Start of Listed entries

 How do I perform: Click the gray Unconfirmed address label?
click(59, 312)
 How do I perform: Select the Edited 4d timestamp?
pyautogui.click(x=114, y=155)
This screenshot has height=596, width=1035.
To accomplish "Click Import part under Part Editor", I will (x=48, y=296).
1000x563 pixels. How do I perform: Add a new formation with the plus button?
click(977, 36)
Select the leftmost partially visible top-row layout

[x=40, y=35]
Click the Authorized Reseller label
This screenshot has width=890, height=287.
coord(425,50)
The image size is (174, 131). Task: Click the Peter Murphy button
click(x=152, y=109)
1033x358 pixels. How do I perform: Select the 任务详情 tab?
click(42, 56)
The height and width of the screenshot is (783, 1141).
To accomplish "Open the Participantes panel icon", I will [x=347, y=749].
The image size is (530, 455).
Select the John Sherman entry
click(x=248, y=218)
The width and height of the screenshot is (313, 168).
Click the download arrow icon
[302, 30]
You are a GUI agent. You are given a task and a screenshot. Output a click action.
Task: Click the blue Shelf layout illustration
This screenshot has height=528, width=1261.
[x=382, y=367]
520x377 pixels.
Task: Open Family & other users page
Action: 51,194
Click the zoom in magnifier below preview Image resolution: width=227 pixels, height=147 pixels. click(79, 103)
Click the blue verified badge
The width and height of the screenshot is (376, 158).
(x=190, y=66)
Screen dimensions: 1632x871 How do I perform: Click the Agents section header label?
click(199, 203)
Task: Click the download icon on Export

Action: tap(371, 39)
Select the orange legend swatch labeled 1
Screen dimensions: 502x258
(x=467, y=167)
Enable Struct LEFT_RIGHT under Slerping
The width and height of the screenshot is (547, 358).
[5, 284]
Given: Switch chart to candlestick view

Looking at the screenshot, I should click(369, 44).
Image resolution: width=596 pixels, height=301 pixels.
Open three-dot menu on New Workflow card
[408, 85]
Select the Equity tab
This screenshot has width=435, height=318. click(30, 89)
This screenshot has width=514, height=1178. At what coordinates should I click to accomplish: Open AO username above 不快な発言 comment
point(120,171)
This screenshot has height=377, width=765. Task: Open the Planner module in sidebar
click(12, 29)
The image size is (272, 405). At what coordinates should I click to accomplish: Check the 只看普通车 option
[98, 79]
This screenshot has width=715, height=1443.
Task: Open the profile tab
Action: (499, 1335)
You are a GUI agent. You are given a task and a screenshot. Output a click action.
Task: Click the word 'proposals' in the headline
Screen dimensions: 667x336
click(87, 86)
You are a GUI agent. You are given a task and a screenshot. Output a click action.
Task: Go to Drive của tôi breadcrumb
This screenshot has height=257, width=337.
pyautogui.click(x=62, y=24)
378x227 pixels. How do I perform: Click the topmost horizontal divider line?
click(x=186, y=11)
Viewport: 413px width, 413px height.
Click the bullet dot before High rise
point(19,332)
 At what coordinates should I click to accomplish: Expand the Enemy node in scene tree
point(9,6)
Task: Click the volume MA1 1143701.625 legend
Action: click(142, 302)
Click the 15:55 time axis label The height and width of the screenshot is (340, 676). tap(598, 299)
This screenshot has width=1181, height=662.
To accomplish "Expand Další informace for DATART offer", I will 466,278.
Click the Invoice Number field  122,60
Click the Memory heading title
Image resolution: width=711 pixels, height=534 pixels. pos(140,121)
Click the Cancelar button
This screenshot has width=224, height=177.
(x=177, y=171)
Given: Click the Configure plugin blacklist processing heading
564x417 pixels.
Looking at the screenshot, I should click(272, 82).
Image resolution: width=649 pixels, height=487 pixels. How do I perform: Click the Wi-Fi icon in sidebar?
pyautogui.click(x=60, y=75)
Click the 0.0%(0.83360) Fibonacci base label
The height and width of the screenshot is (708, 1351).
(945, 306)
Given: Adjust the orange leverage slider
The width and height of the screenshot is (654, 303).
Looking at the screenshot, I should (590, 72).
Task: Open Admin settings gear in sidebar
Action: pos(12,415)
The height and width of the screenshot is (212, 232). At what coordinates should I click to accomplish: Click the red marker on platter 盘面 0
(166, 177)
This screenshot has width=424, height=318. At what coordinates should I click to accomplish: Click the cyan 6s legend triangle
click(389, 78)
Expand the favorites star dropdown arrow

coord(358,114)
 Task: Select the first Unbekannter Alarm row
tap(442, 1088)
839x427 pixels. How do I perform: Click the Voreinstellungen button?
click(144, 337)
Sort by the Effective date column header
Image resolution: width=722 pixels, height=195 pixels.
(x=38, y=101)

End of Listed entries

--- What to do ---
Each line of the data is to be retyped exactly as shown.

--- Response ---
 How do I perform: Click the gray Unconfirmed address label?
click(59, 312)
 How do I perform: Select the Edited 4d timestamp?
pyautogui.click(x=114, y=155)
This screenshot has height=596, width=1035.
To accomplish "Click Import part under Part Editor", I will (x=48, y=296).
1000x563 pixels. How do I perform: Add a new formation with the plus button?
click(977, 36)
Select the leftmost partially visible top-row layout

[x=40, y=35]
Click the Authorized Reseller label
This screenshot has width=890, height=287.
coord(425,50)
The image size is (174, 131). Task: Click the Peter Murphy button
click(x=152, y=109)
1033x358 pixels. How do I perform: Select the 任务详情 tab?
click(42, 56)
The height and width of the screenshot is (783, 1141).
To accomplish "Open the Participantes panel icon", I will [x=347, y=749].
The image size is (530, 455).
Select the John Sherman entry
click(x=248, y=218)
The width and height of the screenshot is (313, 168).
Click the download arrow icon
[302, 30]
You are a GUI agent. You are given a task and a screenshot. Output a click action.
Task: Click the blue Shelf layout illustration
This screenshot has height=528, width=1261.
[x=382, y=367]
520x377 pixels.
Task: Open Family & other users page
Action: 51,194
Click the zoom in magnifier below preview Image resolution: width=227 pixels, height=147 pixels. click(79, 103)
Click the blue verified badge
The width and height of the screenshot is (376, 158).
(x=190, y=66)
Screen dimensions: 1632x871 How do I perform: Click the Agents section header label?
click(199, 203)
Task: Click the download icon on Export

Action: tap(371, 39)
Select the orange legend swatch labeled 1
Screen dimensions: 502x258
(x=467, y=167)
Enable Struct LEFT_RIGHT under Slerping
The width and height of the screenshot is (547, 358).
[5, 284]
Given: Switch chart to candlestick view

Looking at the screenshot, I should click(369, 44).
Image resolution: width=596 pixels, height=301 pixels.
Open three-dot menu on New Workflow card
[408, 85]
Select the Equity tab
This screenshot has width=435, height=318. click(30, 89)
This screenshot has width=514, height=1178. At what coordinates should I click to accomplish: Open AO username above 不快な発言 comment
point(120,171)
This screenshot has height=377, width=765. Task: Open the Planner module in sidebar
click(12, 29)
The image size is (272, 405). At what coordinates should I click to accomplish: Check the 只看普通车 option
[98, 79]
This screenshot has width=715, height=1443.
Task: Open the profile tab
Action: (499, 1335)
You are a GUI agent. You are given a task and a screenshot. Output a click action.
Task: Click the word 'proposals' in the headline
Screen dimensions: 667x336
click(87, 86)
You are a GUI agent. You are given a task and a screenshot. Output a click action.
Task: Go to Drive của tôi breadcrumb
This screenshot has height=257, width=337.
pyautogui.click(x=62, y=24)
378x227 pixels. How do I perform: Click the topmost horizontal divider line?
click(x=186, y=11)
Viewport: 413px width, 413px height.
Click the bullet dot before High rise
point(19,332)
 At what coordinates should I click to accomplish: Expand the Enemy node in scene tree
point(9,6)
Task: Click the volume MA1 1143701.625 legend
Action: click(142, 302)
Click the 15:55 time axis label The height and width of the screenshot is (340, 676). tap(598, 299)
This screenshot has width=1181, height=662.
To accomplish "Expand Další informace for DATART offer", I will 466,278.
Click the Invoice Number field  122,60
Click the Memory heading title
Image resolution: width=711 pixels, height=534 pixels. pos(140,121)
Click the Cancelar button
This screenshot has width=224, height=177.
(x=177, y=171)
Given: Click the Configure plugin blacklist processing heading
564x417 pixels.
Looking at the screenshot, I should click(272, 82).
Image resolution: width=649 pixels, height=487 pixels. How do I perform: Click the Wi-Fi icon in sidebar?
pyautogui.click(x=60, y=75)
Click the 0.0%(0.83360) Fibonacci base label
The height and width of the screenshot is (708, 1351).
(945, 306)
Given: Adjust the orange leverage slider
The width and height of the screenshot is (654, 303).
Looking at the screenshot, I should (590, 72).
Task: Open Admin settings gear in sidebar
Action: pos(12,415)
The height and width of the screenshot is (212, 232). At what coordinates should I click to accomplish: Click the red marker on platter 盘面 0
(166, 177)
This screenshot has width=424, height=318. At what coordinates should I click to accomplish: Click the cyan 6s legend triangle
click(389, 78)
Expand the favorites star dropdown arrow

coord(358,114)
 Task: Select the first Unbekannter Alarm row
tap(442, 1088)
839x427 pixels. How do I perform: Click the Voreinstellungen button?
click(144, 337)
Sort by the Effective date column header
Image resolution: width=722 pixels, height=195 pixels.
(x=38, y=101)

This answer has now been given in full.